● THE TASK:
Only the lines from the one containing "You are a GUI" through the last line below belong in your copy; transcribe them exactly and omit any pictures.

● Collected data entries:
■ ■ ■ ■
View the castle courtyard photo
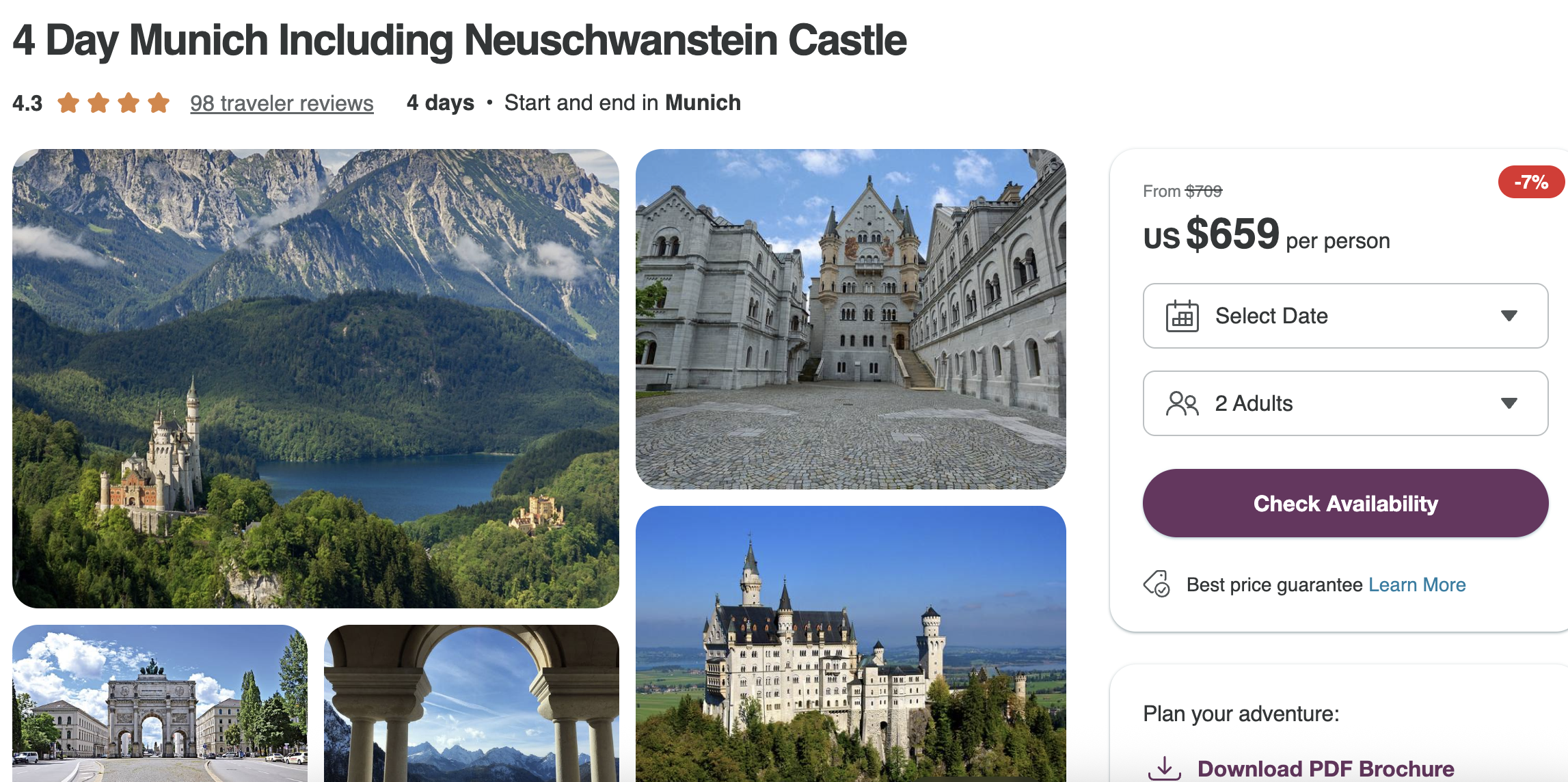The height and width of the screenshot is (782, 1568). [850, 319]
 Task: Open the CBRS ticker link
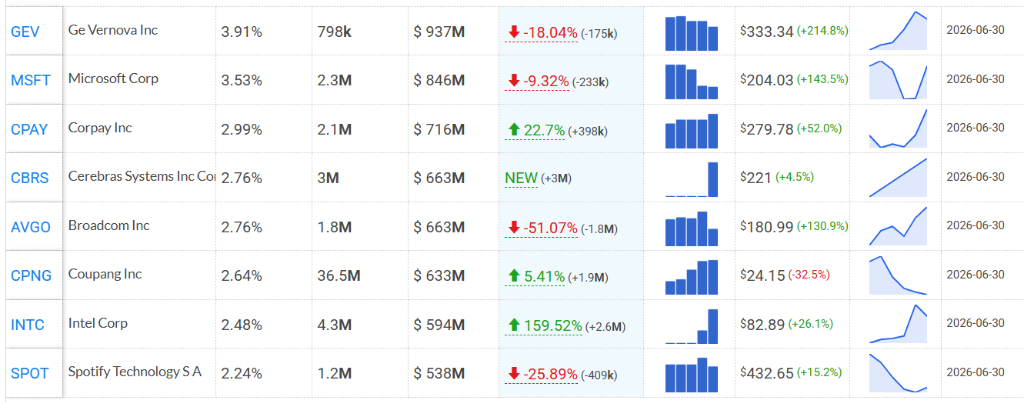point(30,178)

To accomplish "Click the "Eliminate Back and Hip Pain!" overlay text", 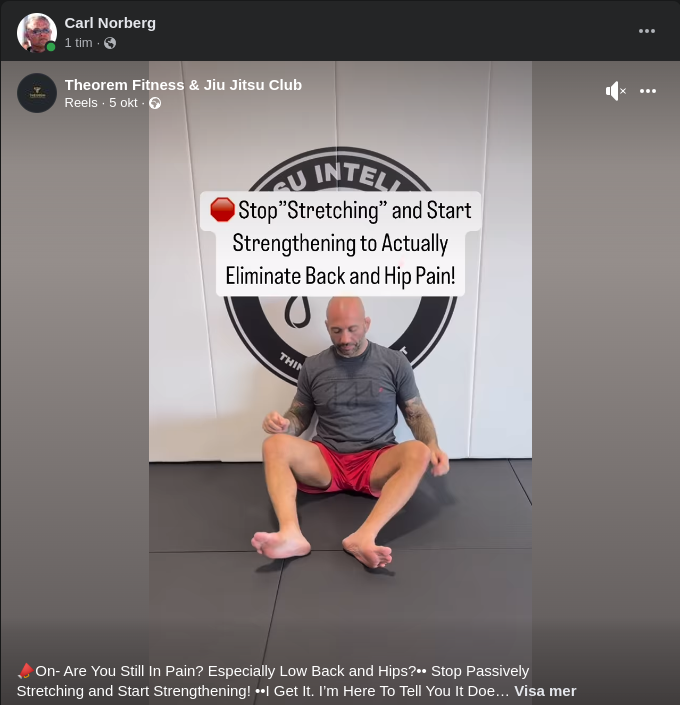I will click(340, 276).
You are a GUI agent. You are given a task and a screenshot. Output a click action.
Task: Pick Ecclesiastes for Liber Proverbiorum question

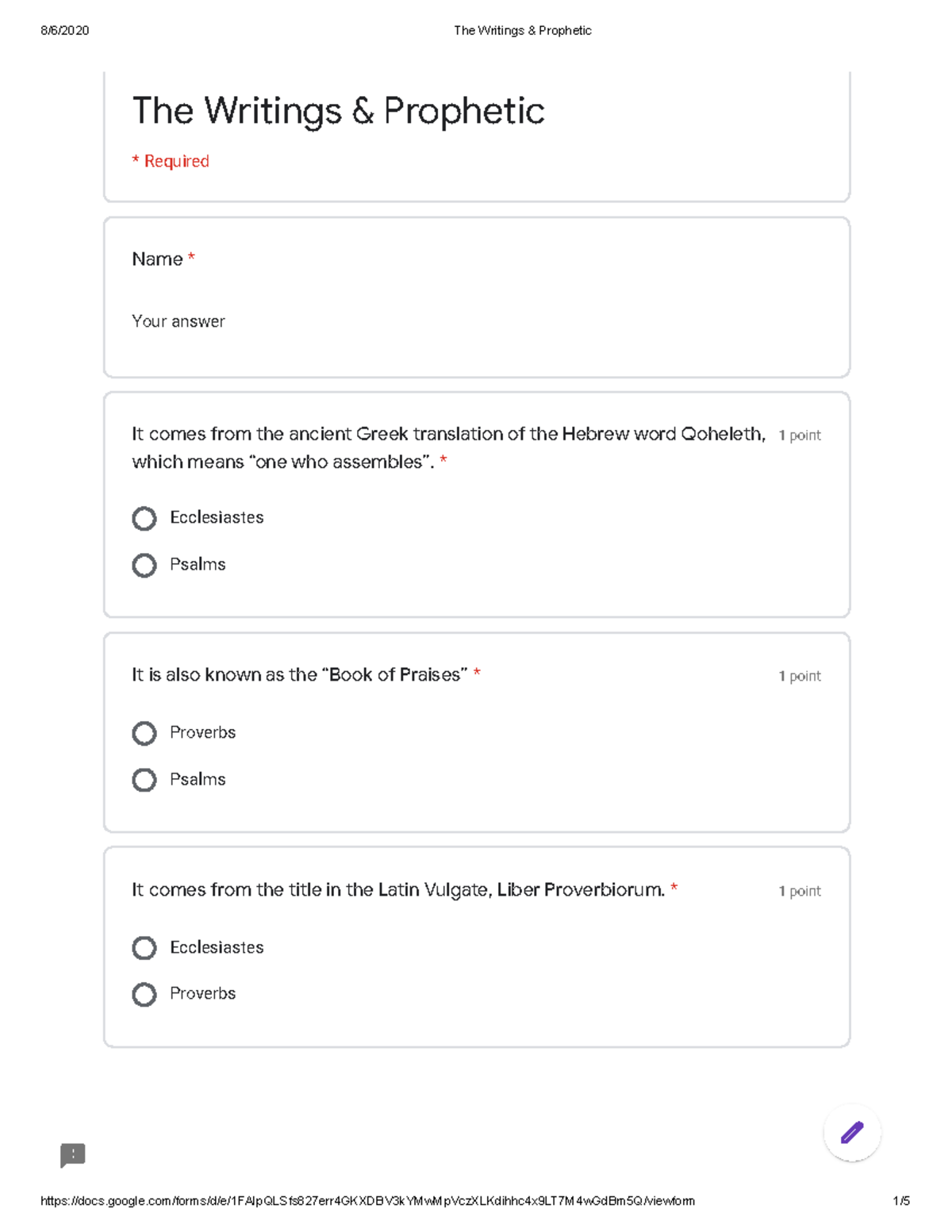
■ ■ ■ ■
● ANSWER TO THE PROBLEM:
You are a GUI agent. You are given a task and a screenshot. Output a click action.
Task: Pick Ecclesiastes for Liber Proverbiorum question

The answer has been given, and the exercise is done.